Original GitHub issue: https://github.com/lldap/lldap/issues/1327
Motivation
I am trying to get OpenCloud to work with lldap as the IDP.
Describe the solution you'd like
I would like lldap to implement substring for uuid in a group as it does for display name.
Describe alternatives you've considered
The only other alternative is to change OpenCloud, but that project seems to just want everyone to use Keycloak. I've also looked into using another field for the group identifier, but their docs say this, which is why I'm using
entryUUID:Additional context
They have an LDAP query that they do when you are trying to add a person or group to a share that looks like this:
ou=groups,dc=example,dc=com(&(&(objectclass=groupOfUniqueNames)(uid=opencloud-*))(objectClass=groupOfUniqueNames)(|(cn=*Sha*)(entryUUID=*Sha*)))This is somewhat configurable! However, not in a way that I can make work with lldap.

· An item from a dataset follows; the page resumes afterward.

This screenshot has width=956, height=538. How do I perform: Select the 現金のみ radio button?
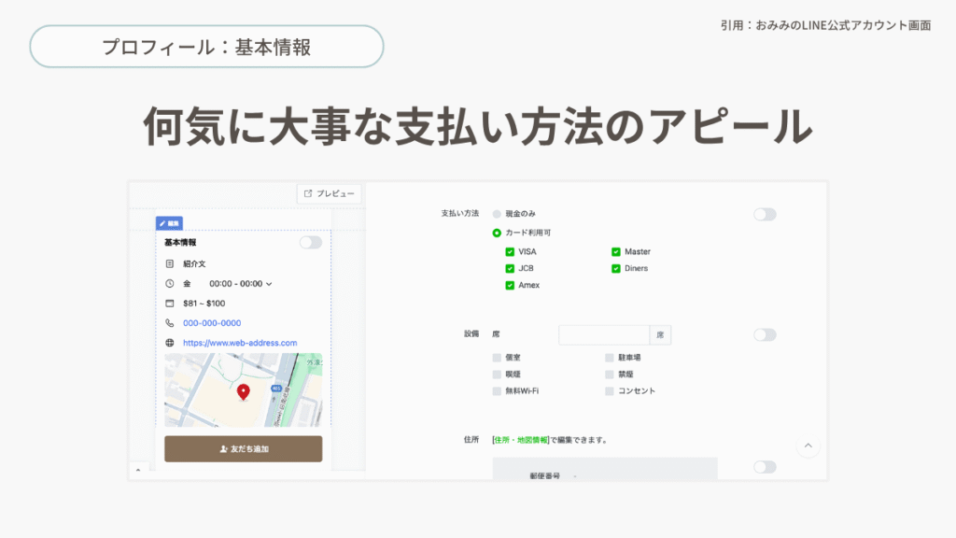click(497, 214)
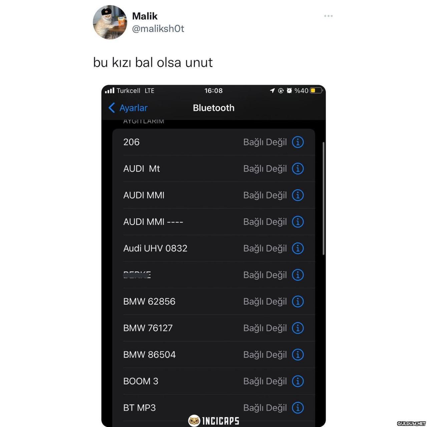Viewport: 427px width, 427px height.
Task: Connect to the AUDI MMI ---- device
Action: click(x=214, y=222)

OC_LDAP_GROUP_BASE_DNou=groups,dc=example,dc=comOC_LDAP_GROUP_OBJECTCLASSgroupOfUniqueNamesOC_LDAP_GROUP_SCHEMA_IDentryUUIDThis query currently fails with:
@sdwilsh commented on GitHub (Oct 14, 2025):
Aside: once I get this working, I'll do a PR to add setup instructions for OpenCloud here.
@nitnelave commented on GitHub (Oct 14, 2025):
I'm confused about this usage of entryUuid. It's never going to match anything, no UUID contains the string "Sha"

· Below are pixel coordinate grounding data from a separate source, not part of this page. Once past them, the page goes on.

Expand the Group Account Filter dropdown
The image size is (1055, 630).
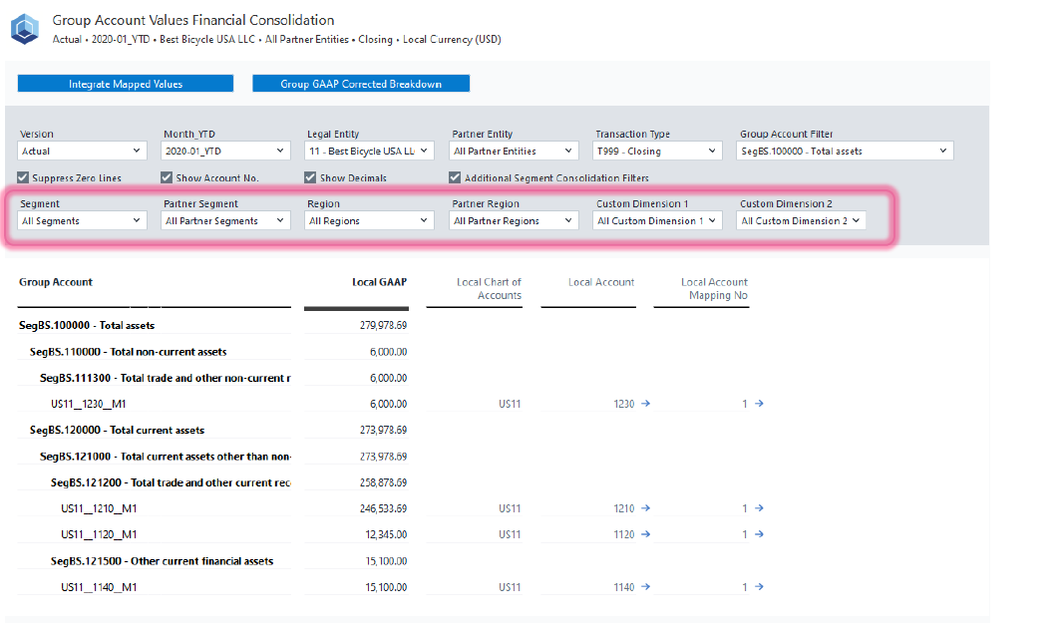tap(846, 152)
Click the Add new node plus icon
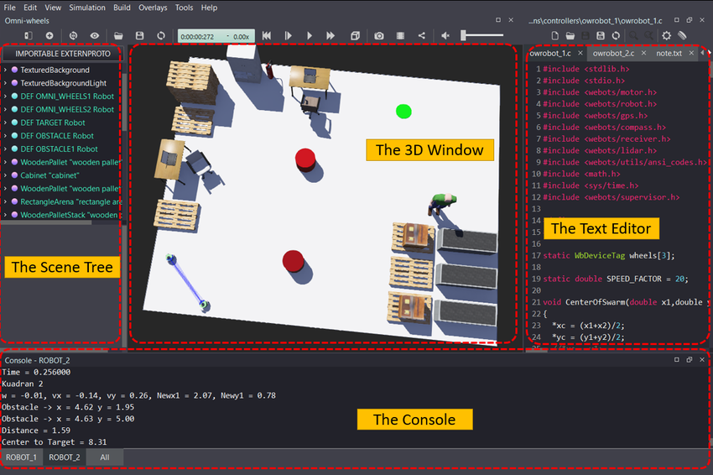Viewport: 713px width, 475px height. click(49, 35)
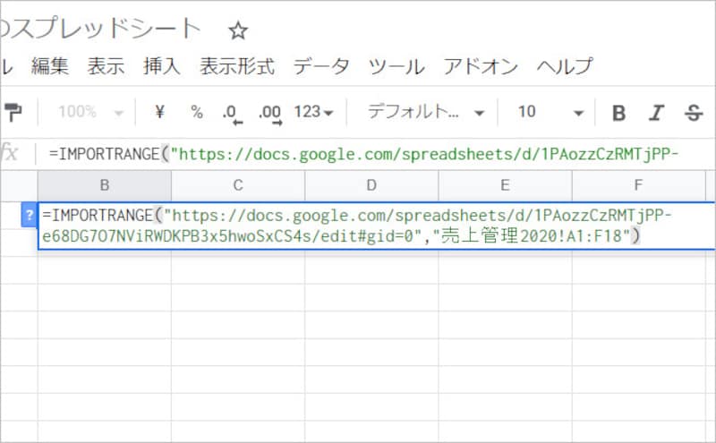This screenshot has width=716, height=443.
Task: Open the データ menu
Action: click(x=321, y=66)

UUIDs tend to be all or nothing, either you have the whole ID or not. You don't really have cases where you know the user's UUID contains "17de" but that's it
@sdwilsh commented on GitHub (Oct 14, 2025):
I agree that it's weird. My best guess is that it's for admins who know the uuid of the group to be able to easily add it in large organizations (which a self-hoster isn't). However, that does not need to be a substring match then.
This project is a fork of ocis, so this issue might exist there as well. Maybe nobody has tried to add someone to a space and that's why this hasn't come up previously.
@sdwilsh commented on GitHub (Oct 15, 2025):
I did some digging, and I'm pretty sure this is intentional on their part. The code (golang) lives here.
I could maybe work around this by setting the
OC_LDAP_GROUP_SCHEMA_IDvariable to being thenameso that it searchescnandnamewhich both map to the same thing and have a supported substring filter. It just goes against their advice for this (source):...and as a result, I'm worried about what else might break; I certainly couldn't ever rename a group if I did this.
@nitnelave commented on GitHub (Oct 15, 2025):
The substring still doesn't make sense. If you have a user with unique id 123, and then you create a user with unique id 1234, the filter would match both. Could you check with them about that?
@sdwilsh commented on GitHub (Oct 26, 2025):
It looks like they might be open to not doing the query because OpenLDAP also doesn't support the query. In that case, however, it just doesn't return a result, whereas LLDAP returns an error.
Maybe it makes sense for LLDAP to return no results for unsupported queries, but log the usage of an unsupported query?
@nitnelave commented on GitHub (Oct 26, 2025):
I don't think that's the correct stance for a security critical component of a system: I don't know if the query is for a whitelist (which users have access to a resource) or a blacklist. It is probably acceptable to return nothing, but I want to take the more correct (and least surprising) approach of returning an error.
That forces the user to recognize that there is a problem, otherwise some people just don't read the logs.
@sdwilsh commented on GitHub (Oct 27, 2025):
I think that's a fair and reasonable position.
They are open to a PR, so I'm going to close this. Thanks for pushing back and getting me to fix this in the upstream project; it's the right fix.
@nitnelave commented on GitHub (Oct 31, 2025):
I'll have to mention that in rereading the LDAP RFC 4511, it mentions that filters should be evaluated with the 3-valued true/false/undefined logic, with undefined matching nothing. Specifically, it MUST NOT return an error for an unsupported filter.
Given this, I still maintain my stance for LLDAP for the reasons mentioned above, even in the face of non-compliance with the RFC.